I have a very common usecase in one of my pet-projects: It is a web application and I'm in the need to hand over the enum to my frontend so that I can choose something in a select box. There are some descriptive texts in there. With the current implementation it is not really possible to hand over strings in the enum extension, especially if those strings are longer or contain one of the splitting characters that are currently used.

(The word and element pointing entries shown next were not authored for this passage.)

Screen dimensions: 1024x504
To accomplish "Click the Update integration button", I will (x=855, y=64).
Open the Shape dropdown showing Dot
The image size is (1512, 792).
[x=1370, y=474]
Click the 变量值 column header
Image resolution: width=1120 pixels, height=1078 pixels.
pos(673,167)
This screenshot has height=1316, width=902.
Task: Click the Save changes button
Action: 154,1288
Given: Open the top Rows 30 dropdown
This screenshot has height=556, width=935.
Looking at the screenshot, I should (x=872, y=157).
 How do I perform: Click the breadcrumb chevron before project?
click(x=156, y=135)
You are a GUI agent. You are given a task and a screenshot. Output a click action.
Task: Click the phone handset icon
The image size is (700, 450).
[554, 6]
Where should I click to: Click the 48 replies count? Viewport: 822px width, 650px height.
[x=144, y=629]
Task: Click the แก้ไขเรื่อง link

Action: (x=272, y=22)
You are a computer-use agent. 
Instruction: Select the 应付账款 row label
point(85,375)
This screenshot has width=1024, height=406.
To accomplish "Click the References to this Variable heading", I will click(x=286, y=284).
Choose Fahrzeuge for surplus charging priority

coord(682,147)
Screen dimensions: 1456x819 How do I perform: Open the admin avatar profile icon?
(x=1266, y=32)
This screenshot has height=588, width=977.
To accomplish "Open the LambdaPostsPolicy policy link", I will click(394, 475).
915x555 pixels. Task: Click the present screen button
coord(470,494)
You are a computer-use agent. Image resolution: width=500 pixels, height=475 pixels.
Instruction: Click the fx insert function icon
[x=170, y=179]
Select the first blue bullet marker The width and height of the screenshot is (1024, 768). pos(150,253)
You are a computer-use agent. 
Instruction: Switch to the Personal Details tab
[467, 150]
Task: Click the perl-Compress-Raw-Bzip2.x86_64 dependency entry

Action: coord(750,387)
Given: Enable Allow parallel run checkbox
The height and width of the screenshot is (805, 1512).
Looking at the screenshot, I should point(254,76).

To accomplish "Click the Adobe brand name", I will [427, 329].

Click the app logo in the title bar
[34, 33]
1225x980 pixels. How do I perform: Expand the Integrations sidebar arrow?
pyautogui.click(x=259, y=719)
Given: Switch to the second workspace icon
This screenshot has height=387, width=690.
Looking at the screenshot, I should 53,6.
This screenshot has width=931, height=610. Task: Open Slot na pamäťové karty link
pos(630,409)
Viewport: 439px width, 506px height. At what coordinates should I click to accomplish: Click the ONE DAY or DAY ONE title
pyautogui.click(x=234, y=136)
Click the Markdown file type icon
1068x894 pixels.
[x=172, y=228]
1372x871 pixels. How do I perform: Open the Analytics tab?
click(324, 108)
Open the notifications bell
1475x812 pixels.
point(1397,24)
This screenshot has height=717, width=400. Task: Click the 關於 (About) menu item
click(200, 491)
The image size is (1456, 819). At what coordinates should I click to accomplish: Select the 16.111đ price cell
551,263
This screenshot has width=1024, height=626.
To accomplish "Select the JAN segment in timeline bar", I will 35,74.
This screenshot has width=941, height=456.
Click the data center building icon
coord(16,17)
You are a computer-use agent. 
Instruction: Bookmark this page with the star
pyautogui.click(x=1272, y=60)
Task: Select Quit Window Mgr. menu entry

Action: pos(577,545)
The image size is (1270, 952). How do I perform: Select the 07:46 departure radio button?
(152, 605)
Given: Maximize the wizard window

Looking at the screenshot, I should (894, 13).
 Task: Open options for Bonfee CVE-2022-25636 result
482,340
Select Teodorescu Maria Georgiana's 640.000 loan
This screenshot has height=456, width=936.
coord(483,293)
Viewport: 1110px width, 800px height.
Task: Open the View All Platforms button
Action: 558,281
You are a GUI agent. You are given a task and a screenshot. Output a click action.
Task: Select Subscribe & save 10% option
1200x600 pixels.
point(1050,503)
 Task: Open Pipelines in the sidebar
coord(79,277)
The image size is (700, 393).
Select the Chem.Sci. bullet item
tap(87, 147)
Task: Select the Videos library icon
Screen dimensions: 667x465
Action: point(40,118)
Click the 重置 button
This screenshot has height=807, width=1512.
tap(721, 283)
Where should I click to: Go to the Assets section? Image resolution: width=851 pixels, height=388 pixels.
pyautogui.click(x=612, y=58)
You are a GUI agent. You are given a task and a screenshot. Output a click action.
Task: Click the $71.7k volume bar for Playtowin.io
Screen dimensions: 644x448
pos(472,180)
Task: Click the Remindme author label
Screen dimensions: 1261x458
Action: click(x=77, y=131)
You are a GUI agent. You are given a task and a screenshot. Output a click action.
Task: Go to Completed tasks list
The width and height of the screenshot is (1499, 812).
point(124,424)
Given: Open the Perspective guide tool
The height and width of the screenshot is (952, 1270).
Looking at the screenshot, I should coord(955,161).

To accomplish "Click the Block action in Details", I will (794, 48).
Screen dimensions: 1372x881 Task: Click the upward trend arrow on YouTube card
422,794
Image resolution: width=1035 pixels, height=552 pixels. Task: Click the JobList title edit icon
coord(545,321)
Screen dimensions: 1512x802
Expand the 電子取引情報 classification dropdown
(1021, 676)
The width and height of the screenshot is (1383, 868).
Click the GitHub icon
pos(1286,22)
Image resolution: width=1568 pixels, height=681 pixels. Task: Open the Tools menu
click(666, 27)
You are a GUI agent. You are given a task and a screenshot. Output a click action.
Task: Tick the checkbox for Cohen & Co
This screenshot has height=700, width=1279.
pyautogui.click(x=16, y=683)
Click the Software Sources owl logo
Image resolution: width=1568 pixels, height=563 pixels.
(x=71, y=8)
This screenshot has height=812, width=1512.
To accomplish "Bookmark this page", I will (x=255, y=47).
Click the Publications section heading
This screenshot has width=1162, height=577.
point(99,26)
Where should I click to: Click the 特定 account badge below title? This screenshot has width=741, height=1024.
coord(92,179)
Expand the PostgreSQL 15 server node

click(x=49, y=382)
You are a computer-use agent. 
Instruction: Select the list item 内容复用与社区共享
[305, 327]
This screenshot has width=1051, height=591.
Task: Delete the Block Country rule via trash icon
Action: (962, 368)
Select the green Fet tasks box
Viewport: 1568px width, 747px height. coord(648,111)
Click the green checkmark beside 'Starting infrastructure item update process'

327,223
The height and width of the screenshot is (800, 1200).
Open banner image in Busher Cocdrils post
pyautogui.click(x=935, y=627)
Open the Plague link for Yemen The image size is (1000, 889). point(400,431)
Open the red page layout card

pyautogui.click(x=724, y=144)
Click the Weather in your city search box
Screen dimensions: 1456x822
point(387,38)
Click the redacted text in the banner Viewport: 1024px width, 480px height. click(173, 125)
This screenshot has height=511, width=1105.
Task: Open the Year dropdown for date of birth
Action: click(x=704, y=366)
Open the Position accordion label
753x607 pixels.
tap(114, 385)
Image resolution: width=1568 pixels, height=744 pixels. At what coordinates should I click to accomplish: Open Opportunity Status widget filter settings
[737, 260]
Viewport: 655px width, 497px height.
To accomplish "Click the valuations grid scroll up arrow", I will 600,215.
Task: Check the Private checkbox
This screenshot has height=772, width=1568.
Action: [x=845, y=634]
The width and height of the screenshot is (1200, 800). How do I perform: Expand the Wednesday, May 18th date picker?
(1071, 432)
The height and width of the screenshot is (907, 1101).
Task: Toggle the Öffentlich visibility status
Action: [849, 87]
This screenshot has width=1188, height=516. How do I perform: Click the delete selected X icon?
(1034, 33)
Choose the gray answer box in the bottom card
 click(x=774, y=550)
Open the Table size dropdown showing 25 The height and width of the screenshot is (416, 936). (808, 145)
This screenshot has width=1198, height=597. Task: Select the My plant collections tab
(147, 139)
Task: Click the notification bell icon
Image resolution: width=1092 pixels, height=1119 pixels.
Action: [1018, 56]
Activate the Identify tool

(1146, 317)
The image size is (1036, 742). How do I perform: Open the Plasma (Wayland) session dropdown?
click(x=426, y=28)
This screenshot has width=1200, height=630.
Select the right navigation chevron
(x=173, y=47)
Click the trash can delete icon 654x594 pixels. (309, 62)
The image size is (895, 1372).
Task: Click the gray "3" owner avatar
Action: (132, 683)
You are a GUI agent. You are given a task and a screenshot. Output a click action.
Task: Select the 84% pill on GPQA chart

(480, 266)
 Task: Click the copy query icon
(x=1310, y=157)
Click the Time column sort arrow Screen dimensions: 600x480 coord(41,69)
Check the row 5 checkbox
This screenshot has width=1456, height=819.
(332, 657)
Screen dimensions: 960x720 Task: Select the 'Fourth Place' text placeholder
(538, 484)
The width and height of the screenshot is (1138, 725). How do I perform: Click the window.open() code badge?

To stay in the solarsystem example, this is something that won't work well:

package enums

type planet int // Satellites[string],

//go:generate goenums planets.go
const (
    unknown planet = iota // invalid
    mercury               // Mercury "None"
    venus                 // Venus "None"
    earth                 // Earth "Moon"
    mars                  // Mars "Phobos, Deimos"
    jupiter               // Jupiter "Too many to list here..."
    saturn                // Saturn "even more than Jupiter. D'oh!"
    uranus                // Uranus "some around 28"
    neptune               // Neptune "only sixteen"
)

The generated struct now looks like

var Planets = planetsContainer{
    MERCURY: Planet{ 
    planet:mercury,
Satellites: "None",
},
    VENUS: Planet{ 
    planet:venus,
Satellites: "None",
},
    EARTH: Planet{ 
    planet:earth,
Satellites: "Moon",
},
    MARS: Planet{ 
    planet:mars,
Satellites: 0,
},
    JUPITER: Planet{ 
    planet:jupiter,
Satellites: "Too,
},
    SATURN: Planet{ 
    planet:saturn,
Satellites: "even,
},
    URANUS: Planet{ 
    planet:uranus,
Satellites: "some,
},
    NEPTUNE: Planet{ 
    planet:neptune,
Satellites: "only,
},
}

My very first rough idea is that an extension as data input could just accept json (compressed to a single line of course). This is not very human editable/readble of course, but it would be very dynamic and one could hand in the struct as an extension right into the initial comment (this is already working). Handing in json could look like this...?

package enums

type planetExtension struct {
    Satellites string
}

type planet int // [planetExtension]

//go:generate goenums planets.go
const (
    unknown planet = iota // invalid
    mercury               // Mercury json:{"Satellites": "None"}
    venus                 // Venus json:{"Satellites": "None"}
    earth                 // Earth json:{"Satellites": "Moon"}
    mars                  // Mars json:{"Satellites": "Phobos, Deimos"}
    jupiter               // Jupiter json:{"Satellites": "Too many to list here..."}
    saturn                // Saturn json:{"Satellites": "even more than Jupiter. D'oh!"}
    uranus                // Uranus json:{"Satellites": "some around 28"}
    neptune               // Neptune json:{"Satellites": "only sixteen"}
)
zarldev commented 3 months ago

The solution I feel is best would be to store them in a slice of strings but that also generates errors.

package enums

type planet int // Satellites([]string)

//go:generate goenums -f planets.go
const (
    mercury planet = iota // Mercury []{"None"}
    venus                 // Venus []{"None"}
    earth                 // Earth []{"Moon"}
    mars                  // Mars []{"Phobos, Deimos"}
    jupiter               // Jupiter []{"Too many to list here..."}
    saturn                // Saturn []{"even more than Jupiter. D'oh!"}
    uranus                // Uranus []{"some around 28"}
    neptune               // Neptune []{"only sixteen"}
)

Looking into supporting this.

gerricom commented 3 months ago

The solution I feel is best would be to store them in a slice

Yes, that could be a solution, but than one would need to always select the first item of that slice...

I had another idea this night: There is already a somewhat good working text format for various data types and that is CSV. RFC4180 describes clear rules of what spaces, quotes etc. are doing. And it is quite human-readable - at least better than JSON. Though you would need something like gocsv to map a csv back to a struct.